- **PROBLEM TO SOLVE**:
Should any entry seem unclear, still set it down exactly as given, along with all the others.

- **INFORMATION GIVEN**:
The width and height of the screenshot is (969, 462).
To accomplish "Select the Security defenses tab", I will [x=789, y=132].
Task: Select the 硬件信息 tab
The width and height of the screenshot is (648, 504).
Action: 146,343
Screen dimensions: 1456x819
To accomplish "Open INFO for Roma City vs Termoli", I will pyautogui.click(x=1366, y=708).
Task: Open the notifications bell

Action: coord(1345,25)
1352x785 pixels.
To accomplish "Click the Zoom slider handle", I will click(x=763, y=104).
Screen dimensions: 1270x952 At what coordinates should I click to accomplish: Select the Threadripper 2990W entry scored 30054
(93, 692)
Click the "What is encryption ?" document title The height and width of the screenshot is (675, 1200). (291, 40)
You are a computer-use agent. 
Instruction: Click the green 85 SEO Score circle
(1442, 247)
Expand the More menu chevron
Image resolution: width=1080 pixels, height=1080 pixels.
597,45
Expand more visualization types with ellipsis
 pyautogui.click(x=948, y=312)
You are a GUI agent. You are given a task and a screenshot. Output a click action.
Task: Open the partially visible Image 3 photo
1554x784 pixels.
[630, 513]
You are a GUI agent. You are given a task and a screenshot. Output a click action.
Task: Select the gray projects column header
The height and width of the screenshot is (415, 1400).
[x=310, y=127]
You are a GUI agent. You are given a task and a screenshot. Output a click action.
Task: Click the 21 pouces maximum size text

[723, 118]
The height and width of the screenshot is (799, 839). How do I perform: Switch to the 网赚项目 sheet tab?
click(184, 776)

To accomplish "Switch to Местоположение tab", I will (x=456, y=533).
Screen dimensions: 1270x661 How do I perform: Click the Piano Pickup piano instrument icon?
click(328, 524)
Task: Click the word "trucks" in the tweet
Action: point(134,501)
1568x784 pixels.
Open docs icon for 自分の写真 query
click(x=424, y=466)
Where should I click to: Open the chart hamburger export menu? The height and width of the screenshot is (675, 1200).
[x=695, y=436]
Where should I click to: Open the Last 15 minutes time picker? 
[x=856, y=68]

- **OUTPUT BELOW**:
The width and height of the screenshot is (969, 462).
To accomplish "Select the Security defenses tab", I will [x=789, y=132].
Task: Select the 硬件信息 tab
The width and height of the screenshot is (648, 504).
Action: 146,343
Screen dimensions: 1456x819
To accomplish "Open INFO for Roma City vs Termoli", I will pyautogui.click(x=1366, y=708).
Task: Open the notifications bell

Action: coord(1345,25)
1352x785 pixels.
To accomplish "Click the Zoom slider handle", I will click(x=763, y=104).
Screen dimensions: 1270x952 At what coordinates should I click to accomplish: Select the Threadripper 2990W entry scored 30054
(93, 692)
Click the "What is encryption ?" document title The height and width of the screenshot is (675, 1200). (291, 40)
You are a computer-use agent. 
Instruction: Click the green 85 SEO Score circle
(1442, 247)
Expand the More menu chevron
Image resolution: width=1080 pixels, height=1080 pixels.
597,45
Expand more visualization types with ellipsis
 pyautogui.click(x=948, y=312)
You are a GUI agent. You are given a task and a screenshot. Output a click action.
Task: Open the partially visible Image 3 photo
1554x784 pixels.
[630, 513]
You are a GUI agent. You are given a task and a screenshot. Output a click action.
Task: Select the gray projects column header
The height and width of the screenshot is (415, 1400).
[x=310, y=127]
You are a GUI agent. You are given a task and a screenshot. Output a click action.
Task: Click the 21 pouces maximum size text

[723, 118]
The height and width of the screenshot is (799, 839). How do I perform: Switch to the 网赚项目 sheet tab?
click(184, 776)

To accomplish "Switch to Местоположение tab", I will (x=456, y=533).
Screen dimensions: 1270x661 How do I perform: Click the Piano Pickup piano instrument icon?
click(328, 524)
Task: Click the word "trucks" in the tweet
Action: point(134,501)
1568x784 pixels.
Open docs icon for 自分の写真 query
click(x=424, y=466)
Where should I click to: Open the chart hamburger export menu? The height and width of the screenshot is (675, 1200).
[x=695, y=436]
Where should I click to: Open the Last 15 minutes time picker? 
[x=856, y=68]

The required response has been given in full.